MemNet: Models for Predicting Image Memorability
Memnet1 was an attempt to build a neural network-based model to predict the memorability of an image. This attempt was carried out by Khosla et al. at the Computer Science and Artificial Intelligence Labs at MIT to moderate success. It is the most commonly used neural network regression for this purpose, and has been used and cited in many research papers since publication. There are some problems, however. Memnet was built in Caffe, a deep learning framework which has been defunct since shortly after Memnet’s publication. Memnet was trained on LaMem, a dataset to which public access has been restricted. For the past couple of months I, under the auspices of the Brain Bridge Lab at the University of Chicago, have been investigating the model itself, as well as making some tweaks to utilize newer techniques and hardware access to solve the same problem.
The Old Model
First things first, load up the Caffe model. This is easier said than done. For one, Caffe was designed for 32 bit systems, and the rest of the computing community has pushed forward, dropping 32-bit support. I don’t need to get into exactly what was necessary to get caffe to run on a modern system here, but in short, be prepared to cut features out in the makefile.
For the reader who is more familiar with machine learning than psychology, the numbers reported in this discussion might seem strange. Although Memorability is a number between 0 and 1, it is still ultimately a relative value. Because of this, most papers about predicting memorability scores do not report Euclidean loss, but instead, report Spearman Rank Correlation.
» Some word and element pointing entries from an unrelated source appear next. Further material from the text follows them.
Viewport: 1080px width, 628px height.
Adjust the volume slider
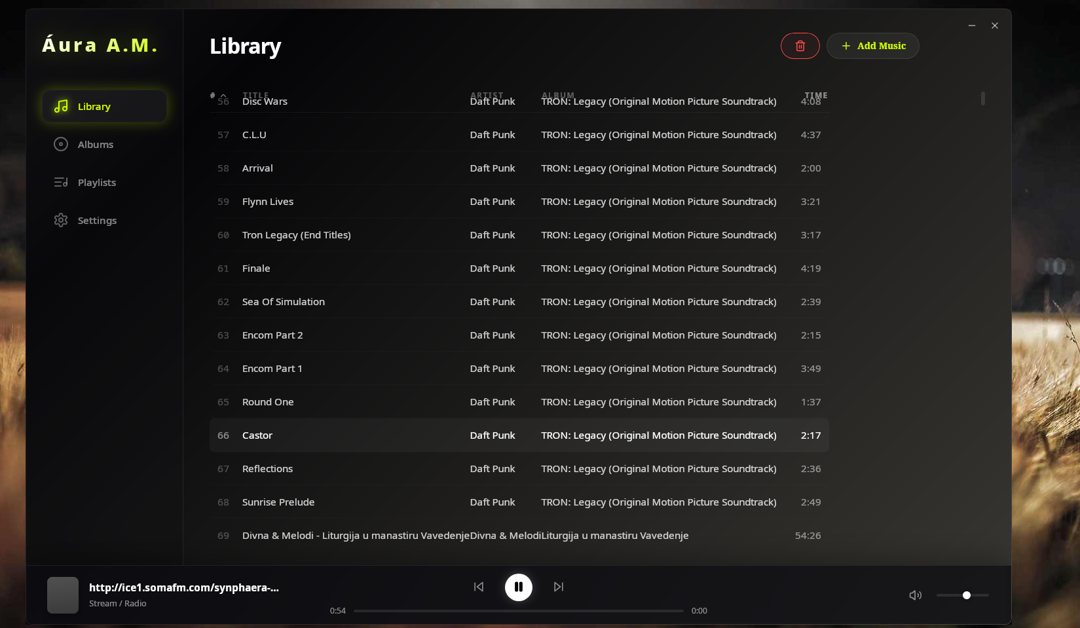tap(965, 595)
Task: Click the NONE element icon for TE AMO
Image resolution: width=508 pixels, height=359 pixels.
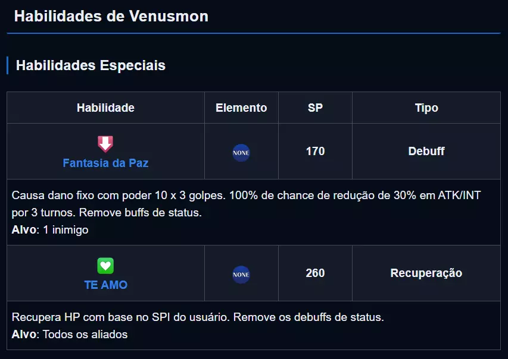Action: (241, 275)
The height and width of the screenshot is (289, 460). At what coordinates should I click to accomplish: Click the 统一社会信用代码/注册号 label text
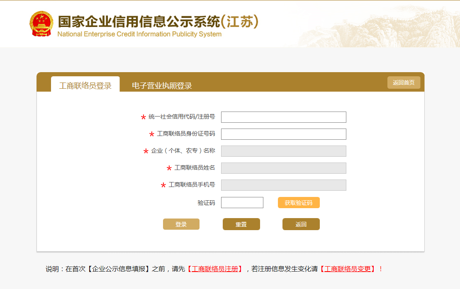(182, 117)

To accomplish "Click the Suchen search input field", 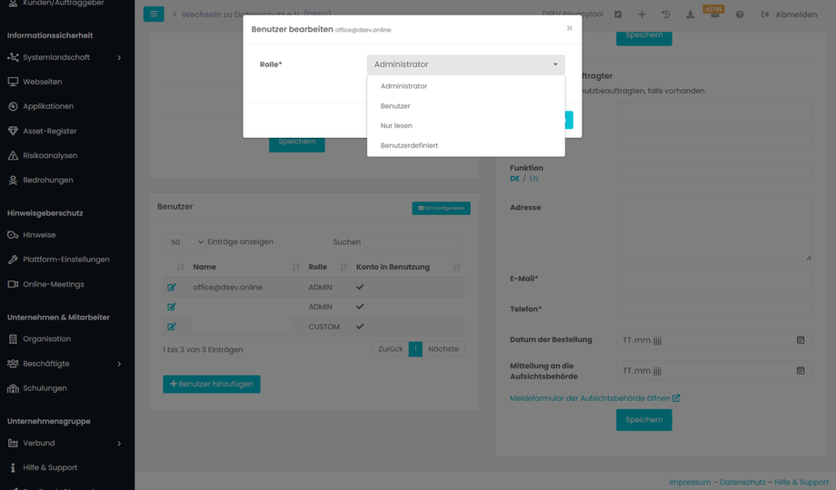I will pyautogui.click(x=413, y=242).
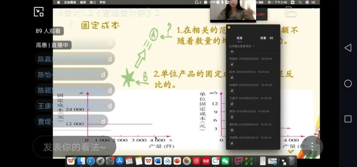Click the 89 人观看 viewer count badge
This screenshot has height=167, width=357.
tap(48, 31)
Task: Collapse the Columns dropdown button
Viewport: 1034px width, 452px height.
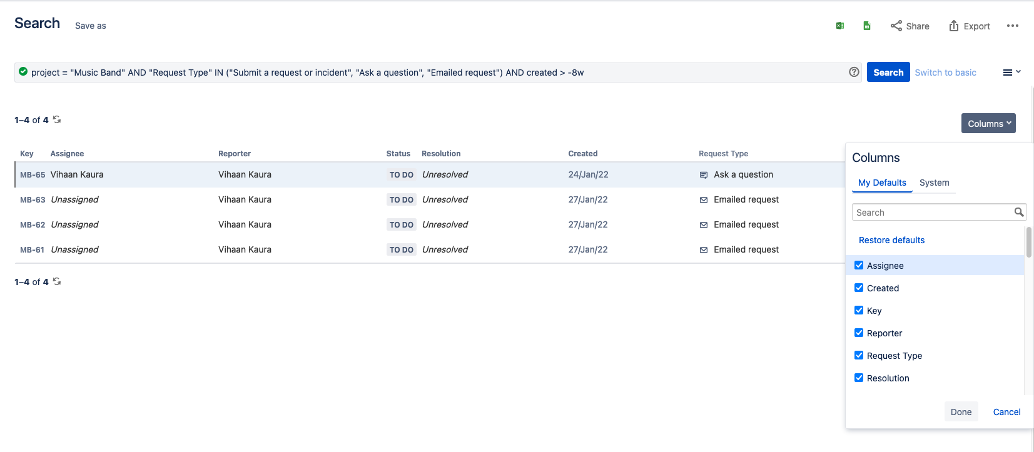Action: tap(988, 123)
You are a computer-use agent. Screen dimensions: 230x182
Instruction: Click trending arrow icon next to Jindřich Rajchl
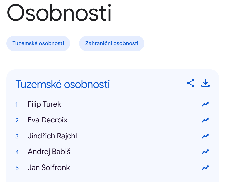205,136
This is done by ranking each value in two lists, and then measuring the Pearson or Standard Correlation between the ranks.
Testing the version of MemNet available on the LaMem website website yields a Spearman rank correlation of about 0.565 on the provided test split, which is within expected limits of the 0.57 reported in the paper, with variation probably due to hardware reasons, or due to the fact that I had to jury rig a 64-bit version of Caffe. There is, however, some weirdness with these outputs.
When you plot the whole distribution of memorability scores for each image in LaMem, you get a certain distribution curve. Now, if you plot the distribution of scores predicted by a model, you should get a similar curve. An optimal model, which gets every score correct within some margin, should have almost the same curve. Now, passing this simple sanity check isn’t proof that your model is correct, as you could conceivably have the same distribution, but have all the scores be mismatched, failing the test is sufficient to say that the model needs work. One interesting thing, which is rather related to the earlier discussion of Spearman Rank Correlation is that if the model is regressing toward the mean, that is, it’s achieving the best loss by just predicting the mean every time but with some small variation, if that variation is correlated with the ground truth, you can have a very good rank correlation, but a rather lousy loss. Running this analysis on the CSAIL MemNet implementation which is available on the website, yields results like this.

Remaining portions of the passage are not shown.